Antibiotic development – Tracking compound penetration into Gram-negative bacteria with click chemistry

Multidrug resistant gram-negative infections are on the rise, and new classes of drugs for treatment are lacking. Developing new antibiotics for gram-negative bacteria remains challenging as these organisms are impermeable to most small molecules.
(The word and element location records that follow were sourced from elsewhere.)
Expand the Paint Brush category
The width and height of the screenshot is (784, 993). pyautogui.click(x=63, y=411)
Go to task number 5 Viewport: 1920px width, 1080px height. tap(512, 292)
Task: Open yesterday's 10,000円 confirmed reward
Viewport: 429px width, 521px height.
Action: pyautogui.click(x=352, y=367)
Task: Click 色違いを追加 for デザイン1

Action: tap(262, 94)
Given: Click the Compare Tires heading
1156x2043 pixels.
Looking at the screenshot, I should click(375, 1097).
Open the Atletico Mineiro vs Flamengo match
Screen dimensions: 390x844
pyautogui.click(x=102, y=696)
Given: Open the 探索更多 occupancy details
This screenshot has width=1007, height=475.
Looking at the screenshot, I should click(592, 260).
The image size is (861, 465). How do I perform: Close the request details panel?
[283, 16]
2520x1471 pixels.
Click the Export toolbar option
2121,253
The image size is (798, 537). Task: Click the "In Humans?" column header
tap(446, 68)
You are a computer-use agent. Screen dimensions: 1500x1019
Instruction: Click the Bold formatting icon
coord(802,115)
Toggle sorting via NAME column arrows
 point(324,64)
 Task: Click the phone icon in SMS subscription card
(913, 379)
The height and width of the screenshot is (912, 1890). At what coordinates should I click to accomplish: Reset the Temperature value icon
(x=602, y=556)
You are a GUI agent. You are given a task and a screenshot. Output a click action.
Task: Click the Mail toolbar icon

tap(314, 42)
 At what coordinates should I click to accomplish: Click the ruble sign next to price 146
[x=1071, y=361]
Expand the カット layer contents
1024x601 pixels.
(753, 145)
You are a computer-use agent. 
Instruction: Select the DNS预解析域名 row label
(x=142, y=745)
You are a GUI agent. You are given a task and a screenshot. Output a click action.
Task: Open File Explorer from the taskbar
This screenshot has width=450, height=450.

An inner phospholipid membrane (IM) and an extra outer membrane (OM) composed of lipopolysaccharide are believed to form an ‘orthogonal permeability barrier’. Compounds that cross the OM are additionally subject to highly promiscuous efflux pumps that further restrict accumulation. To be effective, compounds must possess physicochemical properties that balance OM/IM permeability and efflux pump recognition to achieve therapeutic concentrations in the target compartment.

 

Traditional small-molecule antibiotic screens infer compound accessibility based on antibacterial activity. They lack spatial information regarding subcellular compound accumulation in periplasmic versus cytoplasmic compartments. Methods to screen novel molecules for improved permeability, or to improve the properties of inactive/ weakly-active compounds that may be good candidates for drug development would aid in the discovery of novel gram-negative antibiotics.

 

A recent paper in ACS Infect. Dis. describes an approach using bioorthogonal click chemistry-coupled mass spectrometry (MS) to measure compound accumulation with subcellular resolution. Azide-reactive biotin-BCN, selectively localized to the periplasmic or cytoplasmic compartment of gram-negative strains heterologously-expressing streptavidin, was used as a probe to screen a panel of azide-bearing molecules of known permeability. The production of ‘click’ products was monitored by MS. Appropriate compartment-specific positive (AZT for cytoplasmic;  azidocillin for periplasmic) and negative (PMA for cell impermeable) azide-bearing controls showed expected profiles demonstrating the accuracy and sensitivity of the approach for quantifying subcellular distribution profiles. This approach can be easily adapted for high-throughput screening of hundreds to thousands of azide-bearing compounds, or similar bioorthogonal pairs in other bacteria or within organelles of eukaryotic cells.